# What the task asks
Where the listing below has a line containing "You are a computer-use agent. Screen", output that line and all lines after it, verbatim, and no others.

# Data for this task
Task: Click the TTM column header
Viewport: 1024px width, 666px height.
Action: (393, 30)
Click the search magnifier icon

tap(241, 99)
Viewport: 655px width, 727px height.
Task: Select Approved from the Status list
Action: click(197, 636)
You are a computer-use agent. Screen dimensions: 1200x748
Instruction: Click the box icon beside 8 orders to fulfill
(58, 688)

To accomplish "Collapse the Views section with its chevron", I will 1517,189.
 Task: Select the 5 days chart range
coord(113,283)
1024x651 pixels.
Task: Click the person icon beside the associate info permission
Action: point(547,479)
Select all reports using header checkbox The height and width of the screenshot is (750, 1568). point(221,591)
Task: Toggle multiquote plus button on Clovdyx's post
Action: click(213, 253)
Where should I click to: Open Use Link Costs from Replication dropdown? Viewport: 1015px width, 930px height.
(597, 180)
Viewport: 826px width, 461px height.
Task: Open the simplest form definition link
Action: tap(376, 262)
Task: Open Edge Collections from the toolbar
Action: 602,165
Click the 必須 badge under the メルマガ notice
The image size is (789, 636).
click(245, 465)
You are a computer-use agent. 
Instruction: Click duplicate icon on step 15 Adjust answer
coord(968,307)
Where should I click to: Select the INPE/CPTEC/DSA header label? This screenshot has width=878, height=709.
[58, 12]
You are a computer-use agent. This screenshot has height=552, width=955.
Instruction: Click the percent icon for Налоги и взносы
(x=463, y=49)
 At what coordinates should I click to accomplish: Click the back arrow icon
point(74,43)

# Expected answer
You are a computer-use agent. Screen dimensions: 1200x748
Instruction: Click the box icon beside 8 orders to fulfill
(58, 688)

To accomplish "Collapse the Views section with its chevron", I will 1517,189.
 Task: Select the 5 days chart range
coord(113,283)
1024x651 pixels.
Task: Click the person icon beside the associate info permission
Action: point(547,479)
Select all reports using header checkbox The height and width of the screenshot is (750, 1568). point(221,591)
Task: Toggle multiquote plus button on Clovdyx's post
Action: click(213, 253)
Where should I click to: Open Use Link Costs from Replication dropdown? Viewport: 1015px width, 930px height.
(597, 180)
Viewport: 826px width, 461px height.
Task: Open the simplest form definition link
Action: tap(376, 262)
Task: Open Edge Collections from the toolbar
Action: 602,165
Click the 必須 badge under the メルマガ notice
The image size is (789, 636).
click(245, 465)
You are a computer-use agent. 
Instruction: Click duplicate icon on step 15 Adjust answer
coord(968,307)
Where should I click to: Select the INPE/CPTEC/DSA header label? This screenshot has width=878, height=709.
[58, 12]
You are a computer-use agent. This screenshot has height=552, width=955.
Instruction: Click the percent icon for Налоги и взносы
(x=463, y=49)
 At what coordinates should I click to accomplish: Click the back arrow icon
point(74,43)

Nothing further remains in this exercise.